NVIDIA Open-Sources SANA-WM: 60s 720p Video From One RTX 5090 With Hybrid Linear Attention

NVIDIA Labs released SANA-WM, a 2.6B-parameter world model¹ that turns a single image and a 6-DoF camera trajectory into 60 seconds of 720p video. The headline is not the resolution but the throughput: a distilled, quantized variant can denoise a full minute-long clip in 34 seconds on one RTX 5090², and the paper claims 36× the throughput of prior open baselines on a fraction of the hardware¹.

What SANA-WM Actually Does (and What It Doesn’t)

SANA-WM is not a text-to-video system. It is a world model: you feed it a starting image and a metric-scale 6-DoF camera trajectory, and it generates 961 latent frames representing 60 seconds of 720p video¹. The model was trained on 212,975 public video clips¹ with pose supervision over roughly 15 to 18.5 days on 64 H100 GPUs.

What it does not do is maintain an explicit 3D scene representation. The authors note that without structured scene memory, the model can drift in dynamic environments or when asked to hold a rare viewpoint for an extended duration. This is a known failure mode, not a footnote; it means SANA-WM excels at camera motion through mostly static scenes and struggles when the world itself moves unpredictably.

The Hybrid Linear Attention Trick: Why O(T²) Was the Enemy

The architectural bet is hybrid linear attention. Of the 20 transformer layers, 15 are Gated DeltaNet (GDN) blocks and five are periodic softmax attention blocks. GDN keeps its recurrent state at a fixed D×D matrix regardless of video length, which avoids the quadratic memory growth that normally chokes long-sequence transformers. The remaining softmax layers inject periodic global context so the model does not lose track of large-scale structure.

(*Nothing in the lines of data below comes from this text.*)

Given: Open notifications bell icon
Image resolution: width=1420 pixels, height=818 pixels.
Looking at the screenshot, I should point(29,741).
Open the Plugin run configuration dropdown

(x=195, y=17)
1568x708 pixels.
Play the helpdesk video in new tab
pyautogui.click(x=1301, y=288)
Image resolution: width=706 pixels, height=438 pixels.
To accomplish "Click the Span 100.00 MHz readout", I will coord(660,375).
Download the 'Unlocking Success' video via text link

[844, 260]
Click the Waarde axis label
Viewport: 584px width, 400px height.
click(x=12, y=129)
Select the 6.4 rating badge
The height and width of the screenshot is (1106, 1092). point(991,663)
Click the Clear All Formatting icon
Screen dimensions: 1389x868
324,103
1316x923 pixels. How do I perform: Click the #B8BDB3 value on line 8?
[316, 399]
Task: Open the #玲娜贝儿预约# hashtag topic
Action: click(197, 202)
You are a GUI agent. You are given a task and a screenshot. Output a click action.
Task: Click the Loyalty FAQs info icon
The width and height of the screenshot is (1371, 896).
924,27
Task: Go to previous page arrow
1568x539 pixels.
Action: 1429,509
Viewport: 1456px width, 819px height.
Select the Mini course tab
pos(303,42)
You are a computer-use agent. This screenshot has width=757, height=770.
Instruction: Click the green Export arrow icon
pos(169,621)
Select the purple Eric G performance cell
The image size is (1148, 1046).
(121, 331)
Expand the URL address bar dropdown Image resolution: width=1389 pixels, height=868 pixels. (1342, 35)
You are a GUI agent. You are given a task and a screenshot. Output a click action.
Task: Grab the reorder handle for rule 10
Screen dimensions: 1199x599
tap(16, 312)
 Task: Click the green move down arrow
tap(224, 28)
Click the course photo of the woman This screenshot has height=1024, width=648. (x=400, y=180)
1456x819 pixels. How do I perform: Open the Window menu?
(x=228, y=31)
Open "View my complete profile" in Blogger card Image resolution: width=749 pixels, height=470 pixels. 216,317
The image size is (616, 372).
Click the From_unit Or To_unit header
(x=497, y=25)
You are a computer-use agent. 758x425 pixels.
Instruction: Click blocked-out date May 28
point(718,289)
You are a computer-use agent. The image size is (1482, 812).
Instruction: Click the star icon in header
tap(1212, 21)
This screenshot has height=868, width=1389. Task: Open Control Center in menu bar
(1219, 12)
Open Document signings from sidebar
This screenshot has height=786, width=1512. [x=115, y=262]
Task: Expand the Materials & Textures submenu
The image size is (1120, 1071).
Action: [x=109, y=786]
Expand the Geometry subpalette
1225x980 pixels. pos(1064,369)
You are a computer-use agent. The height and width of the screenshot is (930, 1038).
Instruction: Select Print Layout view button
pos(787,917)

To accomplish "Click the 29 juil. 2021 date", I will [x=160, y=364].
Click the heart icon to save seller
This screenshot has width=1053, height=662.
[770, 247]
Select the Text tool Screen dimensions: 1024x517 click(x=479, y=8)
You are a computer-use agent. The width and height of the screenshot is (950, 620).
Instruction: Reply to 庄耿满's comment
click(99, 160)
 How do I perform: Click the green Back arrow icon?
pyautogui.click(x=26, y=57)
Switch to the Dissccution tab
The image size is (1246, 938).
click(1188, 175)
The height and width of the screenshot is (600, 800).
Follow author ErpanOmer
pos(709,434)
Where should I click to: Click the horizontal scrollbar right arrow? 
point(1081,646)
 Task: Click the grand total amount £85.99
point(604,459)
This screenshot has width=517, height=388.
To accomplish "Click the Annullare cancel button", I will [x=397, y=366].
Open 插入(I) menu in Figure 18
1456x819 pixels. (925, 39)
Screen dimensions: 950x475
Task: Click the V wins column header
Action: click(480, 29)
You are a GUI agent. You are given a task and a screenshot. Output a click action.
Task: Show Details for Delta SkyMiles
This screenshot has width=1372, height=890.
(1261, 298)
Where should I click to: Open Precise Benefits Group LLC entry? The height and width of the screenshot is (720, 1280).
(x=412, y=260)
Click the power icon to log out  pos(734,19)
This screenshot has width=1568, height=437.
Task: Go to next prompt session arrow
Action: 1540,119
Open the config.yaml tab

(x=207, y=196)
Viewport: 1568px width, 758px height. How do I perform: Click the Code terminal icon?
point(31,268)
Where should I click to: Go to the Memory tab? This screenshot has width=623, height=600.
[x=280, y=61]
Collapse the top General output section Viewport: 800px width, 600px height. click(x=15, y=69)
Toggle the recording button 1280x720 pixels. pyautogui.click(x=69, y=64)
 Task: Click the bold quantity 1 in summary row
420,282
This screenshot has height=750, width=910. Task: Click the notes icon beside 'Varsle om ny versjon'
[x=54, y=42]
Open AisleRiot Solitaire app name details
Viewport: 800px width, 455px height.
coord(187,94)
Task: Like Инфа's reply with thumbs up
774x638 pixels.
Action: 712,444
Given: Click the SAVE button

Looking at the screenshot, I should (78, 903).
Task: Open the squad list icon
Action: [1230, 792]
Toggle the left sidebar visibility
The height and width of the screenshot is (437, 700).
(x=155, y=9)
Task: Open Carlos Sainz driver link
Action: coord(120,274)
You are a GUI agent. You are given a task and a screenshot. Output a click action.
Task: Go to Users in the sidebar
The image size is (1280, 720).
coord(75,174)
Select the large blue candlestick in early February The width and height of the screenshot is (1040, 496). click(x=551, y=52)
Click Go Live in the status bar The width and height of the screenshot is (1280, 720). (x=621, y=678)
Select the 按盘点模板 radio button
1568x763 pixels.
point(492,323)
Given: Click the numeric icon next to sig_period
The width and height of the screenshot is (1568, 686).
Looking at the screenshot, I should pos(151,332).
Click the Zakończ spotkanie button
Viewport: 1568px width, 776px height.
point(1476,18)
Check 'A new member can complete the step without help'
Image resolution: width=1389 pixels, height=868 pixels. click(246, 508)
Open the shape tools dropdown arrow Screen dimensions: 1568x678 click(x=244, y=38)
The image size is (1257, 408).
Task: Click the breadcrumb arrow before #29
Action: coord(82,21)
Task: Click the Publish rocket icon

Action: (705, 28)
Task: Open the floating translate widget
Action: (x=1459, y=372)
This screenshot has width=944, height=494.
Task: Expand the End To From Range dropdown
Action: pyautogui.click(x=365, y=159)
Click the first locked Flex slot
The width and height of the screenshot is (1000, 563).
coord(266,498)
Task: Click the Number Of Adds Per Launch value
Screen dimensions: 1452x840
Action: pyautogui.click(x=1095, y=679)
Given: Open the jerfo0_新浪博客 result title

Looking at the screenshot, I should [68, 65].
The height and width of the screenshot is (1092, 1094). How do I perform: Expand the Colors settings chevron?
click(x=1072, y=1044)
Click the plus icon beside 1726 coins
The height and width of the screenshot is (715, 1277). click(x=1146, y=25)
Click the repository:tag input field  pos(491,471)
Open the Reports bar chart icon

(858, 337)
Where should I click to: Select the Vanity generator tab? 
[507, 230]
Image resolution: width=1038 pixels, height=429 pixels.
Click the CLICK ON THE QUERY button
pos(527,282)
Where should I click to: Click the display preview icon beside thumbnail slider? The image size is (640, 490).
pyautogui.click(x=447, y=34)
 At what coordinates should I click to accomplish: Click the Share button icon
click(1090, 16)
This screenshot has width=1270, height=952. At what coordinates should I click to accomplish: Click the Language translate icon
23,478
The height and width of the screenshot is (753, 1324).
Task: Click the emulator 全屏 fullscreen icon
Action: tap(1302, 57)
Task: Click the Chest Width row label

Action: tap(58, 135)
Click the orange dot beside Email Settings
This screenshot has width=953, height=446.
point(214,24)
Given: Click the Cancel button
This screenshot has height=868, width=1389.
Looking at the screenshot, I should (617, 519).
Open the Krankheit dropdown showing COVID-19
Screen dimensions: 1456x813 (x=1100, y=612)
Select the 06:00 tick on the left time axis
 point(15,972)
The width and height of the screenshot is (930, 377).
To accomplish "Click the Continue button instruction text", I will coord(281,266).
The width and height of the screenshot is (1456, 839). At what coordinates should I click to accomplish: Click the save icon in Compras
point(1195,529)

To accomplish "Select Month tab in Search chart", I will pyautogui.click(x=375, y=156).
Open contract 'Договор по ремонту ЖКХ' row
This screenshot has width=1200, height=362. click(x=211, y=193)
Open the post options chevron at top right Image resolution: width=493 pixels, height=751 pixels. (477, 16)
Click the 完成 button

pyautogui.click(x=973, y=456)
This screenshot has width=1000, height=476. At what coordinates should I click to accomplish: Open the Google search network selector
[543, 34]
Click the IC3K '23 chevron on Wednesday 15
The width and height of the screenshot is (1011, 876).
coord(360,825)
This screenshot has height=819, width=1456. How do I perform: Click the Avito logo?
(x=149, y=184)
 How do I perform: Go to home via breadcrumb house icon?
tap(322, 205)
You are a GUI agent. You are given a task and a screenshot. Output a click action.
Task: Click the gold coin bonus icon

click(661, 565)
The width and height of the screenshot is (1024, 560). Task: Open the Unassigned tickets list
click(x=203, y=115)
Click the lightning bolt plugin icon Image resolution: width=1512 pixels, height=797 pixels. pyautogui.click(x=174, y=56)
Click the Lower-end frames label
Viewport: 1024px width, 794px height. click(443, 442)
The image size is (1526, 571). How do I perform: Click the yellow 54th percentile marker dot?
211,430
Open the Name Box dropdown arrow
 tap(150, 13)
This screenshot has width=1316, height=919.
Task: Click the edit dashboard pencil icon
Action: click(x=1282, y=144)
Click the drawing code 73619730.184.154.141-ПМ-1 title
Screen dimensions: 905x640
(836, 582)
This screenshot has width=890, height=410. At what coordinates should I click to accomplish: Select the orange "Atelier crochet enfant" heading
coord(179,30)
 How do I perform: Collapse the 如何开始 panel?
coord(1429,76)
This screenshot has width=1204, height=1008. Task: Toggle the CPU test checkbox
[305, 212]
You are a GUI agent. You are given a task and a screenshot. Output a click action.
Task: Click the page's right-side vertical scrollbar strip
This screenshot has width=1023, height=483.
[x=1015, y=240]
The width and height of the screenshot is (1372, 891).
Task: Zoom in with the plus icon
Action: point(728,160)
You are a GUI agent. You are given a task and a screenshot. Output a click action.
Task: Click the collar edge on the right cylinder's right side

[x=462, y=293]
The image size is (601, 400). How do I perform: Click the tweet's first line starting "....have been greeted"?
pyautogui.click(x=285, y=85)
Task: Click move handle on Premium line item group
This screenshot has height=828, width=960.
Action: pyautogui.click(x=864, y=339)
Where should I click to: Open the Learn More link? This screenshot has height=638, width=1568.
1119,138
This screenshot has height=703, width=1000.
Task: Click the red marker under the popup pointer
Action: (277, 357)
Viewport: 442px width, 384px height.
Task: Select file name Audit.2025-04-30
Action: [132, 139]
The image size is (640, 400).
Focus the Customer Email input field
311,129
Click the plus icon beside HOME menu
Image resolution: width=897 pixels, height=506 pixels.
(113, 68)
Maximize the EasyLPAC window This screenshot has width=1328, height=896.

This design choice is what collapses the hardware floor. Prior open world models needed multi-GPU clusters just to hold the attention maps for minute-scale video. By keeping memory usage flat in time, SANA-WM makes 60-second generation addressable on a single high-end GPU¹. The tradeoff is a more complex training setup and the risk of recurrent state degradation over long horizons, though the paper reports stable results up to the 60-second target¹.

Three Ways to Run It: From H100 Cluster to RTX 5090

The paper describes three inference configurations. Bidirectional generation requires approximately 49.2 GB of VRAM¹. Chunk-causal autoregressive generation needs slightly more, around 51.1 GB¹. Both of these are technically single-GPU modes, but only if that GPU is an H100 or similarly capacious datacenter card.

The configuration getting attention is the distilled autoregressive variant with NVFP4 quantization. NVIDIA reports this setup denoises a 60-second 720p clip in 34 seconds on one RTX 5090, yielding a throughput of 24.1 videos per hour². For context, the full two-stage pipeline that feeds base outputs through a 17B-parameter LTX-2 refiner with rank-384 LoRA hits 22.0 videos per hour², but only when spread across eight H100s. The refiner improves temporal consistency, raising IQ scores by 1.17 on simple trajectories and 0.31 on hard ones².

Benchmarks: 36× Throughput vs. What, Exactly?

NVIDIA’s throughput claim is 36× over LingBot-World, a 14B+14B parameter model running at 480p on eight GPUs at 0.6 videos per hour². SANA-WM also outruns HY-WorldPlay (8B, 480p, eight GPUs, 1.1 vids/hr)² and Matrix-Game 3.0 (5B, 720p, eight GPUs, 3.1 vids/hr)² while matching or exceeding their VBench scores².

The VBench Overall scores are 80.62 for simple trajectories and 81.89 for hard ones². Camera rotation error sits at 4.50° and 8.34° respectively, with translation error holding steady at 1.39 across both sets². CamMC scores are 1.41 and 1.44².

The License Ambiguity

There is a material discrepancy between the code and the paper. The NVlabs/Sana GitHub repository lists an Apache 2.0 license³. The arXiv paper, however, states CC BY-NC-SA 4.0, which carries a non-commercial clause¹. Until NVIDIA clarifies which terms govern the model weights, anyone building a product on SANA-WM is operating under legal uncertainty. The code may be free to fork; the weights may not be free to ship.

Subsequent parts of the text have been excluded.